* Start GIVEN PASSAGE *
Chapter 3 Quiz

Twenty questions: fifteen multiple choice and five short answer. Try them closed-book, then check the key in the collapsed block at the bottom. The combined ratio and the admitted/surplus distinction are the highest-yield ideas — be sure you can compute and explain both.

Multiple choice

1. A stock insurer is owned by: - A) its policyholders - B) its shareholders - C) its subscribers, who insure one another - D) the state guaranty fund

2. In a mutual insurer, the owners are: - A) outside investors who buy shares - B) the attorney-in-fact and the managing agents - C) the policyholders themselves - D) the reinsurers backing the company

3. A reciprocal insurer (reciprocal exchange) is run on the subscribers' behalf by: - A) a board of shareholders - B) an attorney-in-fact - C) a managing general agent - D) the state insurance department

4. Which statement about the agent/broker distinction is correct? - A) An agent represents the insured; a broker represents the carrier. - B) An agent represents the carrier and may have binding authority; a broker represents the insured. - C) Both legally represent the insured; only the title differs. - D) Both legally represent the carrier; only the compensation differs.
* End GIVEN PASSAGE *
* Start STORED DATA *
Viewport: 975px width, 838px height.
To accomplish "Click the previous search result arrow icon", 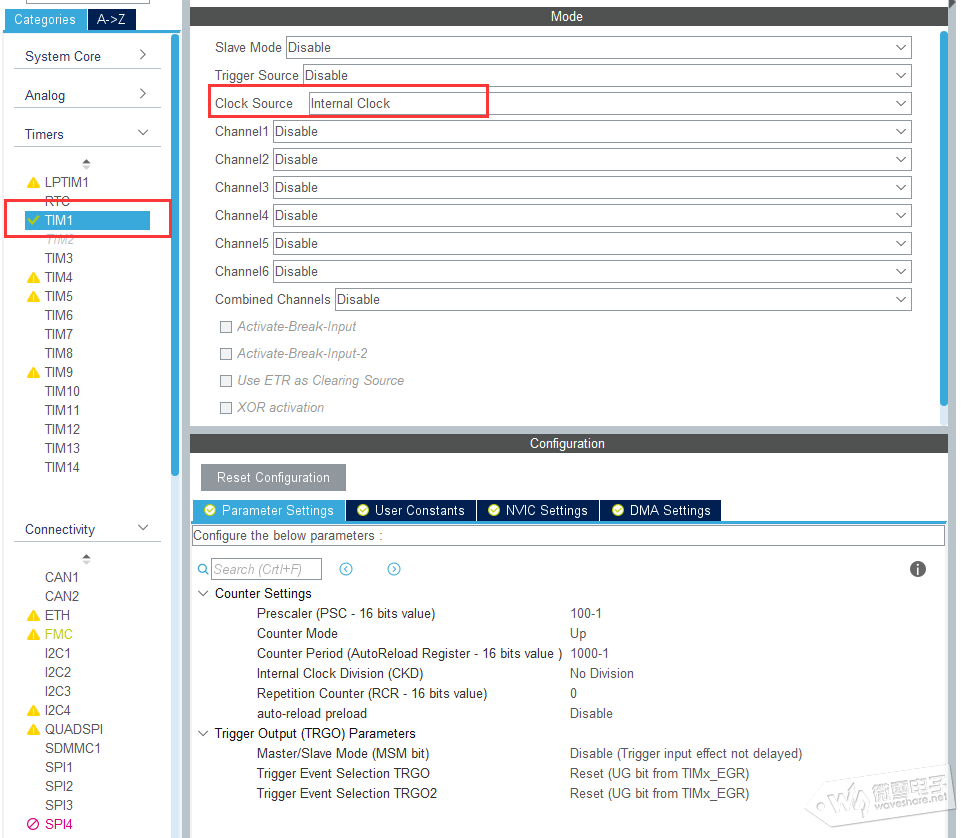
* End STORED DATA *
* Start STORED DATA *
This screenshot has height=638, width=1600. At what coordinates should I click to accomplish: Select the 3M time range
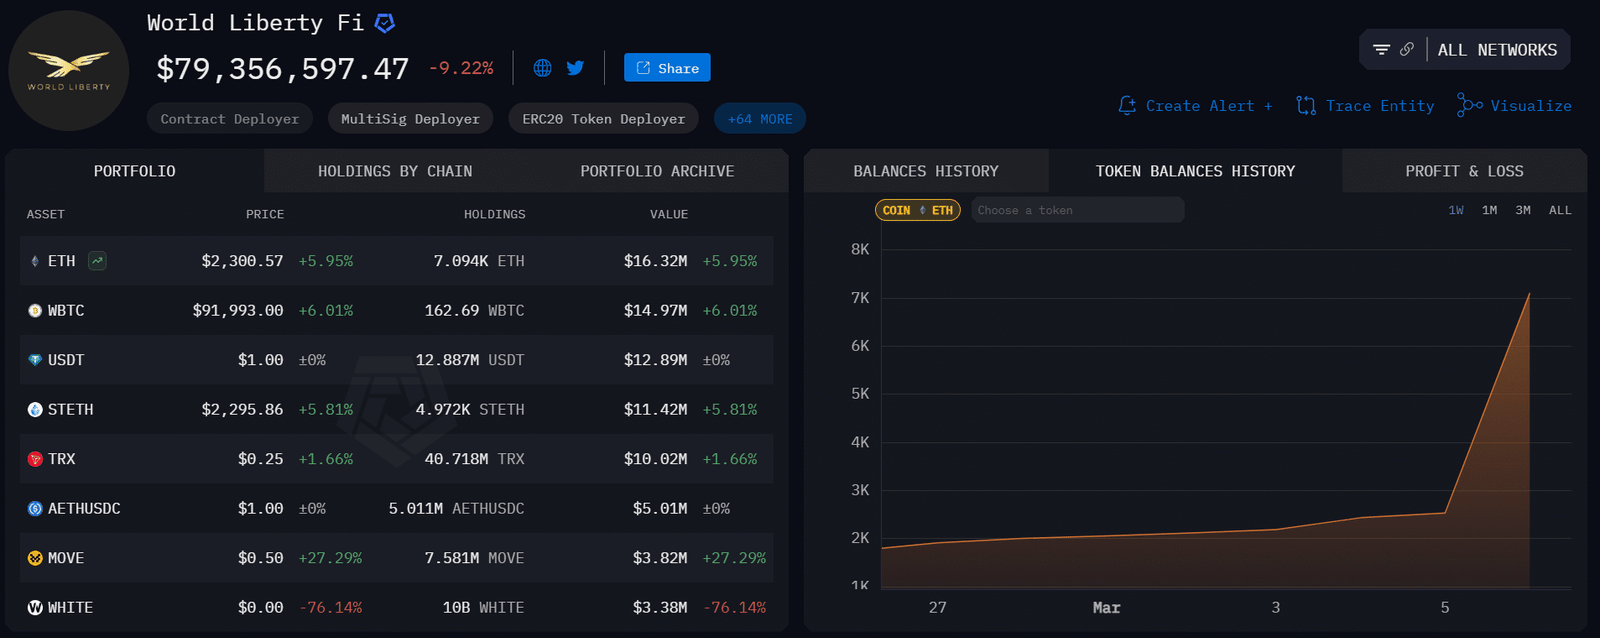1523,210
* End STORED DATA *
* Start STORED DATA *
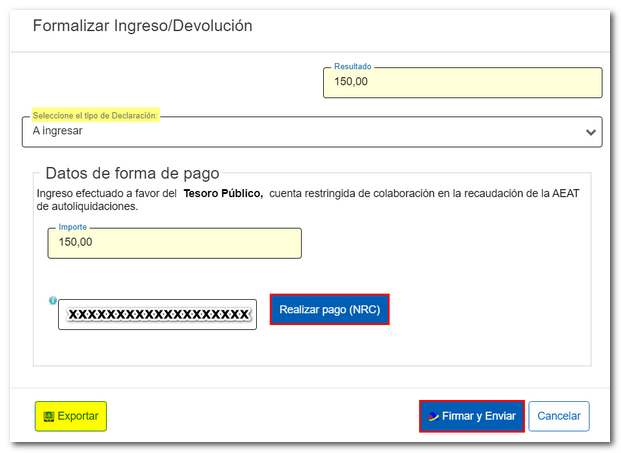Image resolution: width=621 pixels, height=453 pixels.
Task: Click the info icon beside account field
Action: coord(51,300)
* End STORED DATA *
SHORT PROBLEM: Can you output, word for word, the part of the Chapter 3 quiz starting with "3. A reciprocal" and going on through "the compensation differs."?

RESULT:
3. A reciprocal insurer (reciprocal exchange) is run on the subscribers' behalf by: - A) a board of shareholders - B) an attorney-in-fact - C) a managing general agent - D) the state insurance department

4. Which statement about the agent/broker distinction is correct? - A) An agent represents the insured; a broker represents the carrier. - B) An agent represents the carrier and may have binding authority; a broker represents the insured. - C) Both legally represent the insured; only the title differs. - D) Both legally represent the carrier; only the compensation differs.